Your task is to retype each line of the data below exactly.

-------

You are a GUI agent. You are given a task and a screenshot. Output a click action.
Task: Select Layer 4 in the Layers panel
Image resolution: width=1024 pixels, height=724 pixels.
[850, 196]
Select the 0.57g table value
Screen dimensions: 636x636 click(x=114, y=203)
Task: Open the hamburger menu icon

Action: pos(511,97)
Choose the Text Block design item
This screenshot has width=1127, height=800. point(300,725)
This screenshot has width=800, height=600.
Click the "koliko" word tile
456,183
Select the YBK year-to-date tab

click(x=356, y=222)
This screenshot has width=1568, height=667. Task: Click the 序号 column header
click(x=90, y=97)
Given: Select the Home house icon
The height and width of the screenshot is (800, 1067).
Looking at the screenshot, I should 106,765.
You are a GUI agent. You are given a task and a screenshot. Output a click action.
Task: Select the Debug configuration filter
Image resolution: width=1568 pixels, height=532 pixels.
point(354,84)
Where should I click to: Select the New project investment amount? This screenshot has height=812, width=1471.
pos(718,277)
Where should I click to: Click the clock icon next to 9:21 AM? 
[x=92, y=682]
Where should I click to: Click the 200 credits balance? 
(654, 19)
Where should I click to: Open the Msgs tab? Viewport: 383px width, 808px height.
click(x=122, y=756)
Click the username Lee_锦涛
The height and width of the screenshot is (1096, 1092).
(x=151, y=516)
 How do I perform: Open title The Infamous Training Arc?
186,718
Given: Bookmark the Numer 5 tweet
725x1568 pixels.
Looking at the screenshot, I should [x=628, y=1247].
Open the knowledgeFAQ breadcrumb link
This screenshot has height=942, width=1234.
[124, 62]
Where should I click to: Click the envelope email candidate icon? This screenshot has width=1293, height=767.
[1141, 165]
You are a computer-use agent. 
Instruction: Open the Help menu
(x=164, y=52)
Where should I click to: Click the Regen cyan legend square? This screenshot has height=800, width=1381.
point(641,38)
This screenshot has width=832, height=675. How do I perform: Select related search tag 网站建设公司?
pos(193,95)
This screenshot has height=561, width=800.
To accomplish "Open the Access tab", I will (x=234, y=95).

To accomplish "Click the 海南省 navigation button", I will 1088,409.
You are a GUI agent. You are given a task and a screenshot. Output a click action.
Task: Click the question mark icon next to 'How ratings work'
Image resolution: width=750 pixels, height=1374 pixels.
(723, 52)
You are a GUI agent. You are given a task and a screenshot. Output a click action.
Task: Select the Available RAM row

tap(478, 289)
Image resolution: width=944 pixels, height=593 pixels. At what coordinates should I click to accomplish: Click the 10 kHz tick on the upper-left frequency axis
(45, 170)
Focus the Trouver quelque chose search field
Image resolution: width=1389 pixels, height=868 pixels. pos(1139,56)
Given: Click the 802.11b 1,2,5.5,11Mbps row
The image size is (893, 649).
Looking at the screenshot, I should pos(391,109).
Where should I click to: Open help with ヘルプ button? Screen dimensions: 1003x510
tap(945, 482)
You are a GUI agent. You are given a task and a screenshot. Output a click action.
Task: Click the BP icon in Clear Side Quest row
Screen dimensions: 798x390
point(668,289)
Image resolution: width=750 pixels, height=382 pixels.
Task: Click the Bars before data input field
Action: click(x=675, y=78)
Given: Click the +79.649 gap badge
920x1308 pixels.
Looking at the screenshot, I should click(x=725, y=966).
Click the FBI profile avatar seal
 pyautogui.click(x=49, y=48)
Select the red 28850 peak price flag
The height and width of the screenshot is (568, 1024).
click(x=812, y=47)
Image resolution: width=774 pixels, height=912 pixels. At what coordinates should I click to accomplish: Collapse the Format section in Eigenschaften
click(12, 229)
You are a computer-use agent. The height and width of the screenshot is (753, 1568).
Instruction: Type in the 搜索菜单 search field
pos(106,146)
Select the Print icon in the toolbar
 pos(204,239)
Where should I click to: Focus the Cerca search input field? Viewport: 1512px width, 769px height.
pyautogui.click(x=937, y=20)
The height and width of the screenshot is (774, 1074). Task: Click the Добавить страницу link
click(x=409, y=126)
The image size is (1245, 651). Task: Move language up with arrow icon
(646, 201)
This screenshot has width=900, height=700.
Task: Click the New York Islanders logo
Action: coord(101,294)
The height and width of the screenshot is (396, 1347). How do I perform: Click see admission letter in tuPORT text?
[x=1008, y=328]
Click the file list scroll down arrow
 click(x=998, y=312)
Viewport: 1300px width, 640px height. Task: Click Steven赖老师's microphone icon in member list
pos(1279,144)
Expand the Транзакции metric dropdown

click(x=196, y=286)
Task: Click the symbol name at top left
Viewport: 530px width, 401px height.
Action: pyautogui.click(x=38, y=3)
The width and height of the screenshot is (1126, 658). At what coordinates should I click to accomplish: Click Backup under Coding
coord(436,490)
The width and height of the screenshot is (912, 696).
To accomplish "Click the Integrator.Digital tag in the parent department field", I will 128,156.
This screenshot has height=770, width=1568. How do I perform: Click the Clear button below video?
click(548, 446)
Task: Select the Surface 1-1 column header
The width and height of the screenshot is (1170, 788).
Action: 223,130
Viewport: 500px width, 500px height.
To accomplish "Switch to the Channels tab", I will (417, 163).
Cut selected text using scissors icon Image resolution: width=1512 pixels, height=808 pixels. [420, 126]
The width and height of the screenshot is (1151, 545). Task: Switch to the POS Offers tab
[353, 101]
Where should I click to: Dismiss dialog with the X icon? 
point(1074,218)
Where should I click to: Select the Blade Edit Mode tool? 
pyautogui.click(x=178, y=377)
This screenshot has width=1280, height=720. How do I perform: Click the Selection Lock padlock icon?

-------

-- Answer to the exercise --
You are a GUI agent. You are given a task and a screenshot. Output a click action.
Task: Select Layer 4 in the Layers panel
Image resolution: width=1024 pixels, height=724 pixels.
[850, 196]
Select the 0.57g table value
Screen dimensions: 636x636 click(x=114, y=203)
Task: Open the hamburger menu icon

Action: pos(511,97)
Choose the Text Block design item
This screenshot has width=1127, height=800. point(300,725)
This screenshot has width=800, height=600.
Click the "koliko" word tile
456,183
Select the YBK year-to-date tab

click(x=356, y=222)
This screenshot has width=1568, height=667. Task: Click the 序号 column header
click(x=90, y=97)
Given: Select the Home house icon
The height and width of the screenshot is (800, 1067).
Looking at the screenshot, I should 106,765.
You are a GUI agent. You are given a task and a screenshot. Output a click action.
Task: Select the Debug configuration filter
Image resolution: width=1568 pixels, height=532 pixels.
point(354,84)
Where should I click to: Select the New project investment amount? This screenshot has height=812, width=1471.
pos(718,277)
Where should I click to: Click the clock icon next to 9:21 AM? 
[x=92, y=682]
Where should I click to: Click the 200 credits balance? 
(654, 19)
Where should I click to: Open the Msgs tab? Viewport: 383px width, 808px height.
click(x=122, y=756)
Click the username Lee_锦涛
The height and width of the screenshot is (1096, 1092).
(x=151, y=516)
 How do I perform: Open title The Infamous Training Arc?
186,718
Given: Bookmark the Numer 5 tweet
725x1568 pixels.
Looking at the screenshot, I should [x=628, y=1247].
Open the knowledgeFAQ breadcrumb link
This screenshot has height=942, width=1234.
[124, 62]
Where should I click to: Click the envelope email candidate icon? This screenshot has width=1293, height=767.
[1141, 165]
You are a computer-use agent. 
Instruction: Open the Help menu
(x=164, y=52)
Where should I click to: Click the Regen cyan legend square? This screenshot has height=800, width=1381.
point(641,38)
This screenshot has width=832, height=675. How do I perform: Select related search tag 网站建设公司?
pos(193,95)
This screenshot has height=561, width=800.
To accomplish "Open the Access tab", I will (x=234, y=95).

To accomplish "Click the 海南省 navigation button", I will 1088,409.
You are a GUI agent. You are given a task and a screenshot. Output a click action.
Task: Click the question mark icon next to 'How ratings work'
Image resolution: width=750 pixels, height=1374 pixels.
(723, 52)
You are a GUI agent. You are given a task and a screenshot. Output a click action.
Task: Select the Available RAM row

tap(478, 289)
Image resolution: width=944 pixels, height=593 pixels. At what coordinates should I click to accomplish: Click the 10 kHz tick on the upper-left frequency axis
(45, 170)
Focus the Trouver quelque chose search field
Image resolution: width=1389 pixels, height=868 pixels. pos(1139,56)
Given: Click the 802.11b 1,2,5.5,11Mbps row
The image size is (893, 649).
Looking at the screenshot, I should pos(391,109).
Where should I click to: Open help with ヘルプ button? Screen dimensions: 1003x510
tap(945, 482)
You are a GUI agent. You are given a task and a screenshot. Output a click action.
Task: Click the BP icon in Clear Side Quest row
Screen dimensions: 798x390
point(668,289)
Image resolution: width=750 pixels, height=382 pixels.
Task: Click the Bars before data input field
Action: click(x=675, y=78)
Given: Click the +79.649 gap badge
920x1308 pixels.
Looking at the screenshot, I should click(x=725, y=966).
Click the FBI profile avatar seal
 pyautogui.click(x=49, y=48)
Select the red 28850 peak price flag
The height and width of the screenshot is (568, 1024).
click(x=812, y=47)
Image resolution: width=774 pixels, height=912 pixels. At what coordinates should I click to accomplish: Collapse the Format section in Eigenschaften
click(12, 229)
You are a computer-use agent. The height and width of the screenshot is (753, 1568).
Instruction: Type in the 搜索菜单 search field
pos(106,146)
Select the Print icon in the toolbar
 pos(204,239)
Where should I click to: Focus the Cerca search input field? Viewport: 1512px width, 769px height.
pyautogui.click(x=937, y=20)
The height and width of the screenshot is (774, 1074). Task: Click the Добавить страницу link
click(x=409, y=126)
The image size is (1245, 651). Task: Move language up with arrow icon
(646, 201)
This screenshot has width=900, height=700.
Task: Click the New York Islanders logo
Action: coord(101,294)
The height and width of the screenshot is (396, 1347). How do I perform: Click see admission letter in tuPORT text?
[x=1008, y=328]
Click the file list scroll down arrow
 click(x=998, y=312)
Viewport: 1300px width, 640px height. Task: Click Steven赖老师's microphone icon in member list
pos(1279,144)
Expand the Транзакции metric dropdown

click(x=196, y=286)
Task: Click the symbol name at top left
Viewport: 530px width, 401px height.
Action: pyautogui.click(x=38, y=3)
The width and height of the screenshot is (1126, 658). At what coordinates should I click to accomplish: Click Backup under Coding
coord(436,490)
The width and height of the screenshot is (912, 696).
To accomplish "Click the Integrator.Digital tag in the parent department field", I will 128,156.
This screenshot has height=770, width=1568. How do I perform: Click the Clear button below video?
click(548, 446)
Task: Select the Surface 1-1 column header
The width and height of the screenshot is (1170, 788).
Action: 223,130
Viewport: 500px width, 500px height.
To accomplish "Switch to the Channels tab", I will (417, 163).
Cut selected text using scissors icon Image resolution: width=1512 pixels, height=808 pixels. [420, 126]
The width and height of the screenshot is (1151, 545). Task: Switch to the POS Offers tab
[353, 101]
Where should I click to: Dismiss dialog with the X icon? 
point(1074,218)
Where should I click to: Select the Blade Edit Mode tool? 
pyautogui.click(x=178, y=377)
This screenshot has width=1280, height=720. How do I perform: Click the Selection Lock padlock icon?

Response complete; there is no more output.